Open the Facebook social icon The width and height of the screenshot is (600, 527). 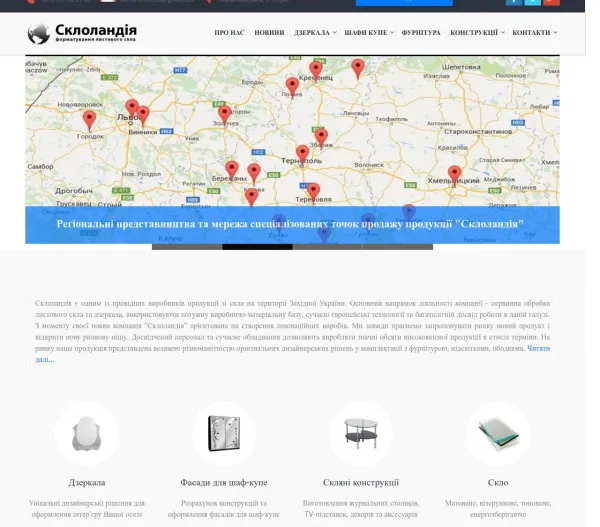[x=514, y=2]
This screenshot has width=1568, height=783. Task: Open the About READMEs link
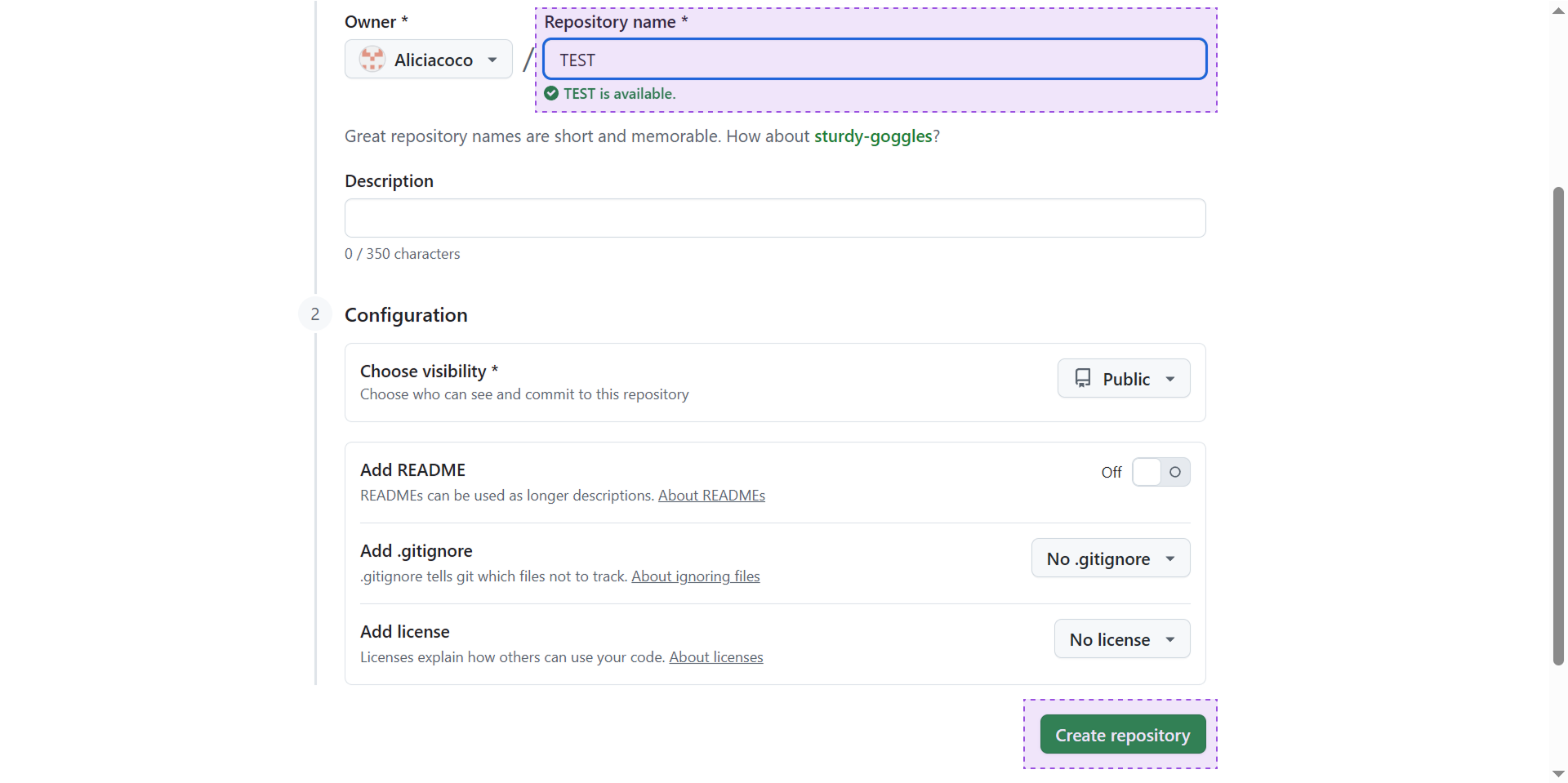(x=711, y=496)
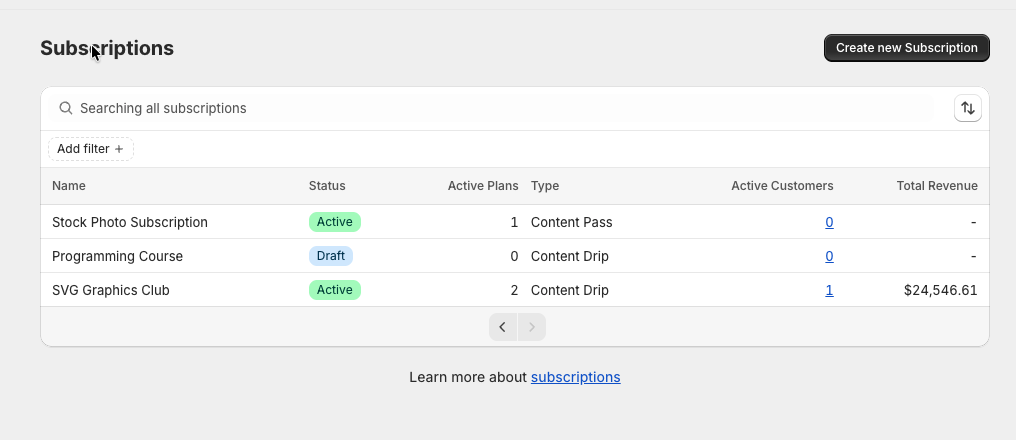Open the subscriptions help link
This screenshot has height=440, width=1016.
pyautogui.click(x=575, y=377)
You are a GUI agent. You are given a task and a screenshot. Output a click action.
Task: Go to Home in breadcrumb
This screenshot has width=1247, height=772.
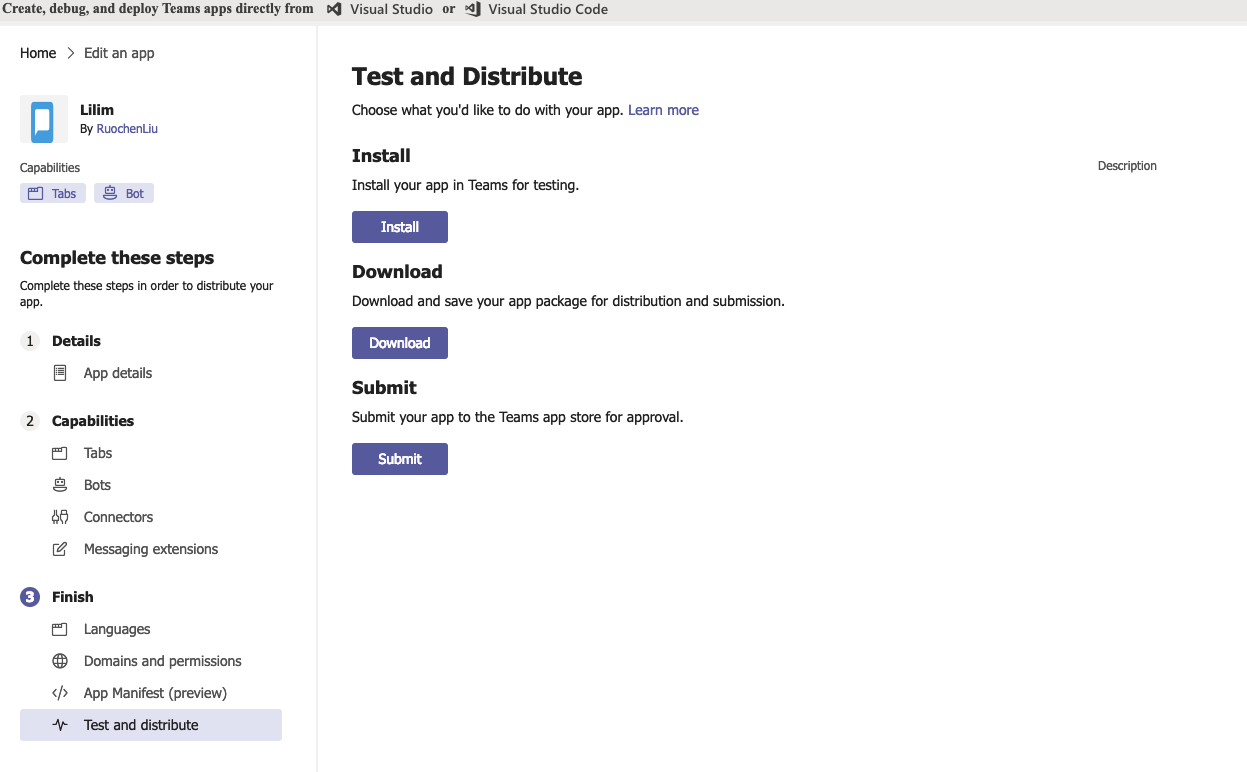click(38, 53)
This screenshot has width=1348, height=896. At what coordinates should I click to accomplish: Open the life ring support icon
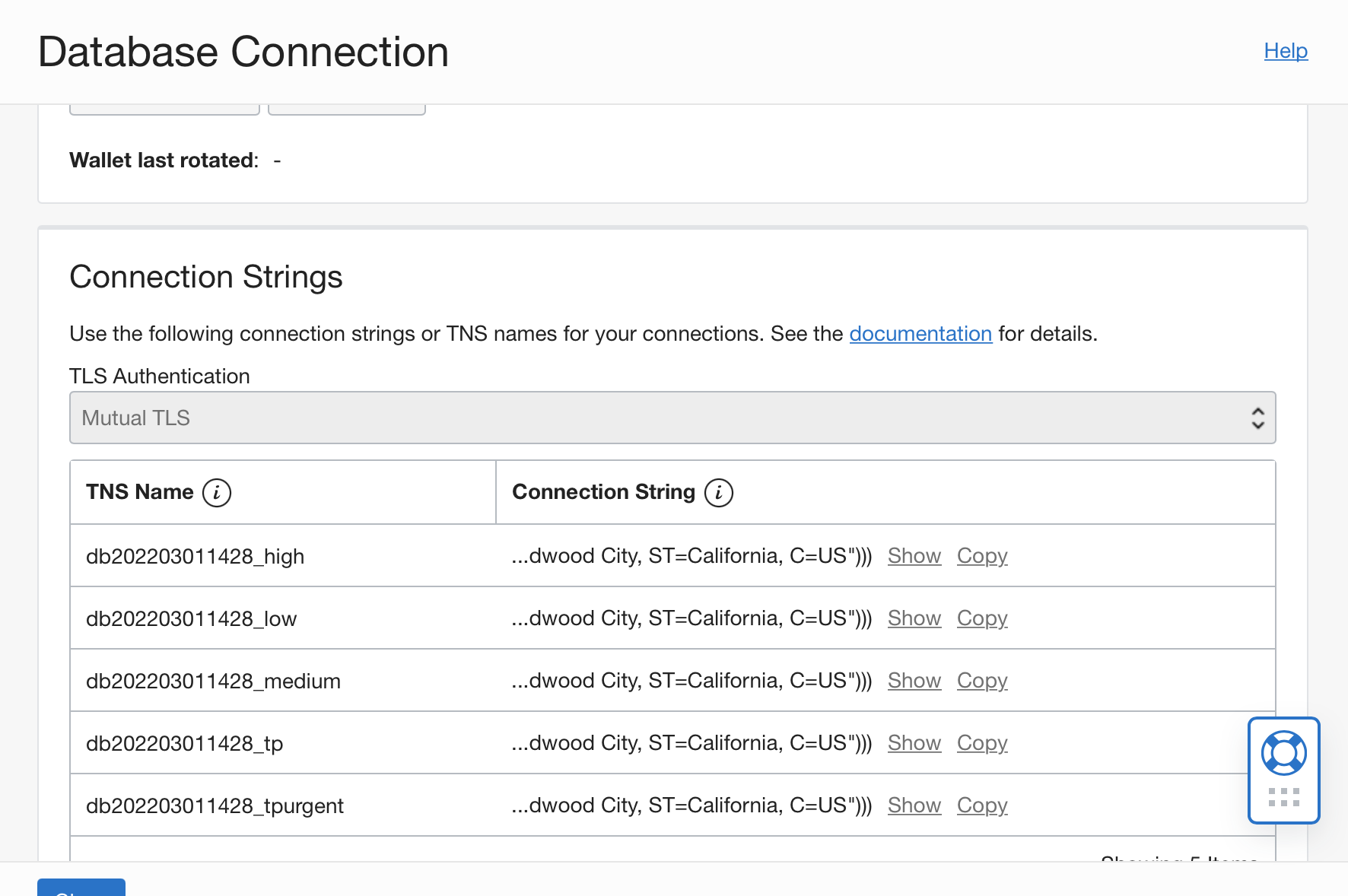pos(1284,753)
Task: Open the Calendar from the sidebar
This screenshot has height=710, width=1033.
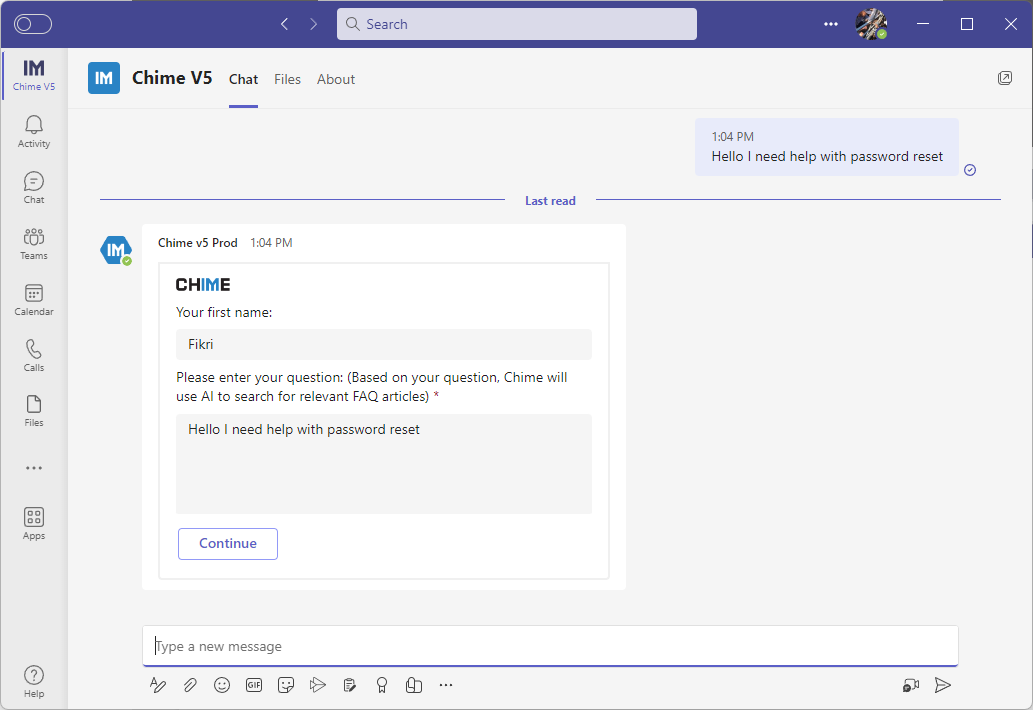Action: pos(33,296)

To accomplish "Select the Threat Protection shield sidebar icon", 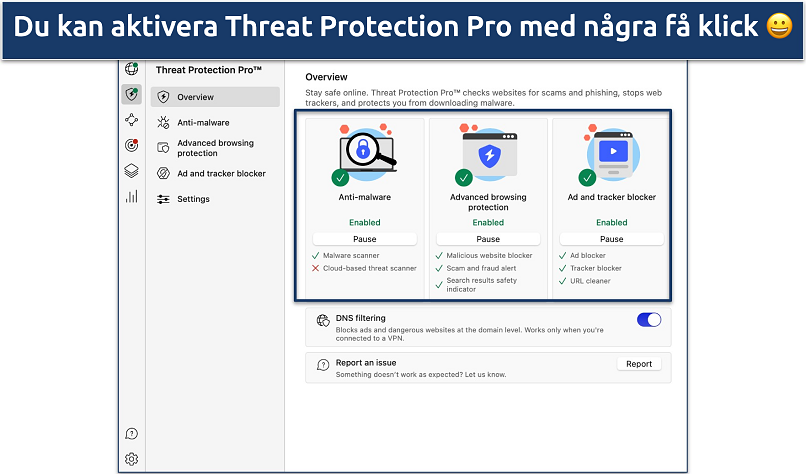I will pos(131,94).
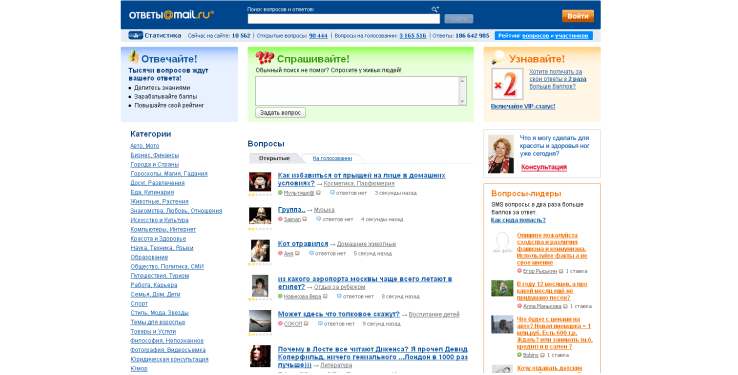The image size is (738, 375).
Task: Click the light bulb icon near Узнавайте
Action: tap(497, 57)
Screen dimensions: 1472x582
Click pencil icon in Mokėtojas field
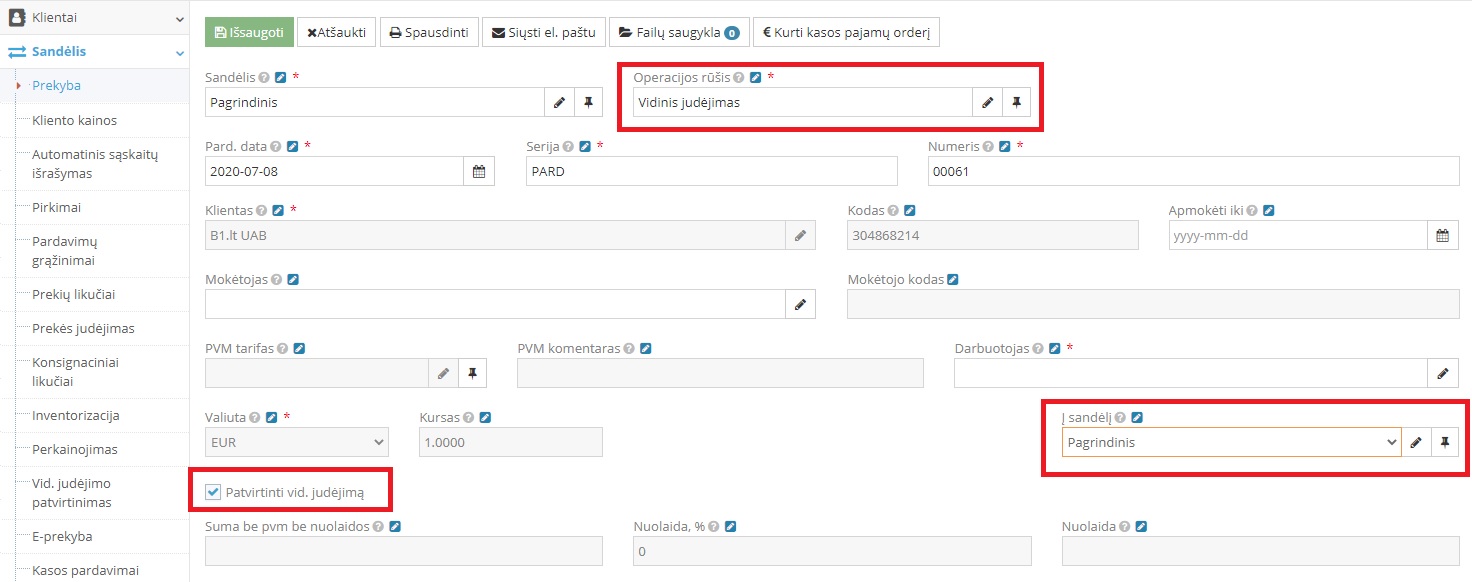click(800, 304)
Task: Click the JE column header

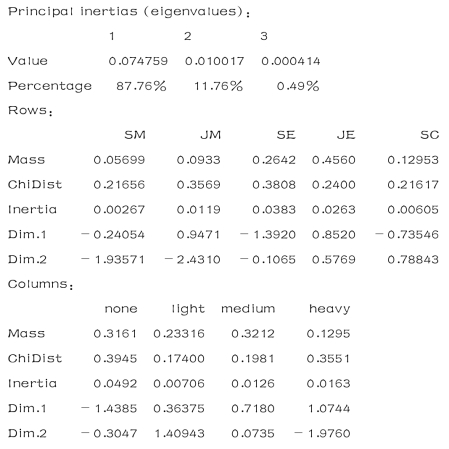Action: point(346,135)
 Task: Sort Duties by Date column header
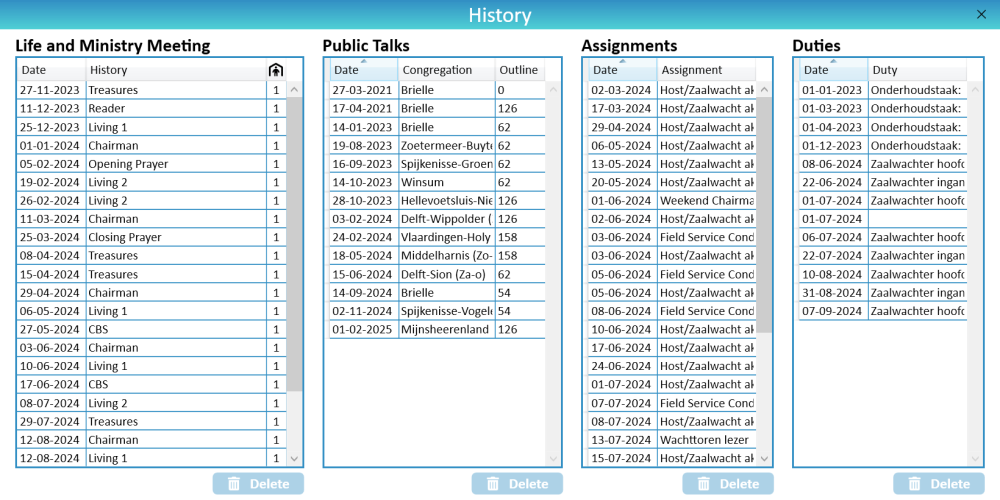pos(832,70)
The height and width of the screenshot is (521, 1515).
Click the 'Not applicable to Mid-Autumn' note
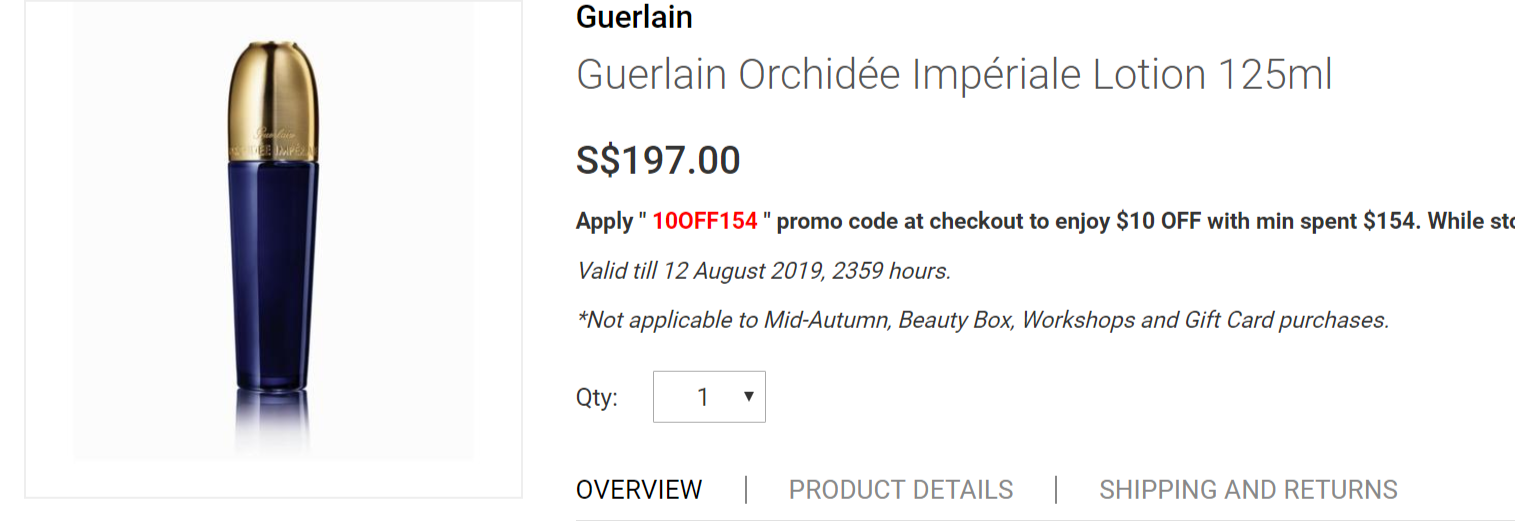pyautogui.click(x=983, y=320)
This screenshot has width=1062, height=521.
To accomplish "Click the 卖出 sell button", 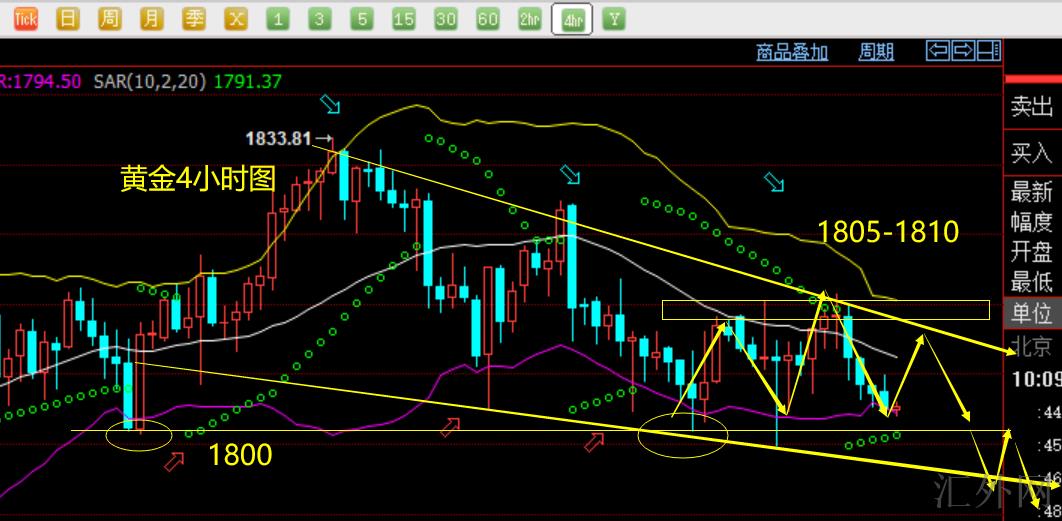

________

Your objective: Please transcribe exactly the lines from the one containing "This screenshot has width=1062, height=521." through the last line of the records above, both included, and leave out every picture.

Result below:
This screenshot has width=1062, height=521.
To accomplish "Click the 卖出 sell button", 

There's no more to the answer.